Uninterrupted payments – who doesn't want that?

Some software systems are so critical that the absolutely highest demands on their availability must be met. Admittedly, in the financial sector, the matter is not one of life or death. But the requirements for real-time payments or authorisation processes are constantly increasing and maintenance windows in particular are no longer acceptable. And rightly so: if a maintenance window causes you to get the account statement an hour later or the portal is not accessible for an hour, it may be annoying but not too much of a loss. However, if the bank customer suddenly can no longer pay at the point of sale or cannot authorise a payment in real time, the unavailability becomes extremely relevant.

Therefore, after the authorisation process for card payments, the introduction of instant payments in Europe has made real-time credit transfers an application field for interruption-free systems as well.
Let us first discuss freedom from interruptions. Uninterrupted operation is defined by two different characteristics:

  1. Avoidance of planned unavailability
    The system is permanently operational during normal operation. It has no periodic times of limited functionality such as end of day or reorganisation.
    The system is designed so that even release changes can be carried out during operation without causing downtime.
  2. Reduction of unplanned unavailability
    The system is highly available even in error scenarios. The probability of guaranteed operation is therefore high despite failure of individual components. This probability is calculated or measured as the ratio of production time to runtime, i.e. the time including the downtime, for example 99.99 percent.
    Robustness in overload scenarios is of particular interest here. Although every system has its limits, it does make a difference whether everything collapses beyond the load limit or whether only the additional load cannot be processed as per specifications.

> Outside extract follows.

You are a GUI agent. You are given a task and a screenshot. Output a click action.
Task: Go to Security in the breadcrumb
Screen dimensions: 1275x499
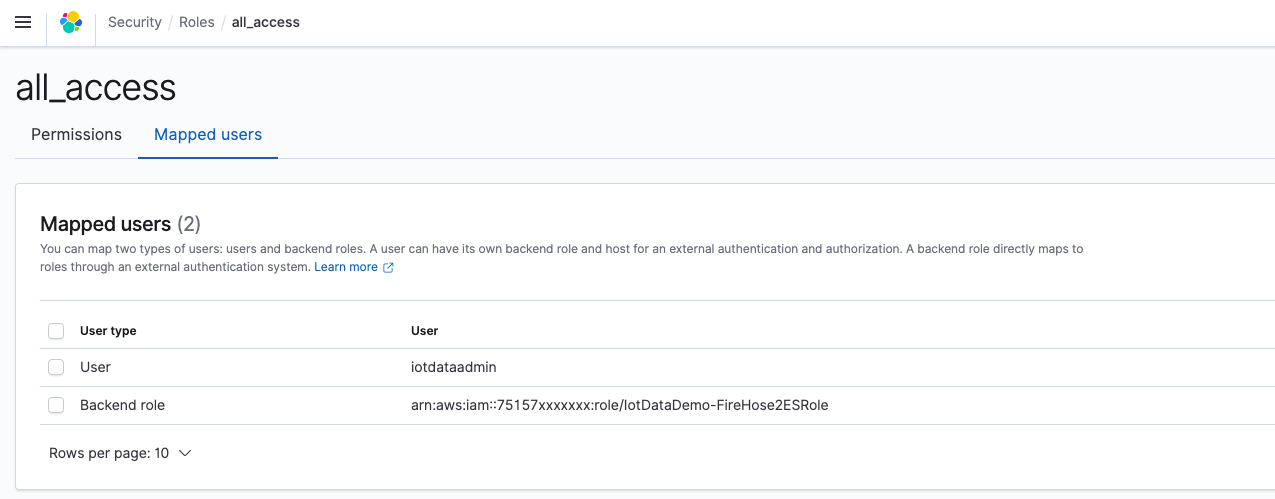[x=135, y=22]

The enthusiasm for the topic usually drops considerably when looking at the costs. It is therefore worthwhile to find architectural solutions and not just shift everything onto the infrastructure. However, even the best software will only work if the system environment is available. I won't to go into more detail on high-availability infrastructure, operating systems, database systems and message brokers – all of which are prerequisites for an uninterrupted overall system. Instead I would like to focus on the software architecture. This can enable the targeted implementation of availability requirements while keeping costs under control.

Since high availability is expensive, the critical processes must first be identified. Therefore we must answer the question which processes must really work all the time and which can be made up for later. In real-time payments, for example, bulk processes are less critical than individual payments.

If large components fall under the critical processes, it should be analysed whether they can be bridged. Can an alternate component replace the critical tasks of a large non-highly available component for the downtime period? In payments, for example, the booking system can be such a large, non-highly available system and the online balance check can be the critical process that must be bridged.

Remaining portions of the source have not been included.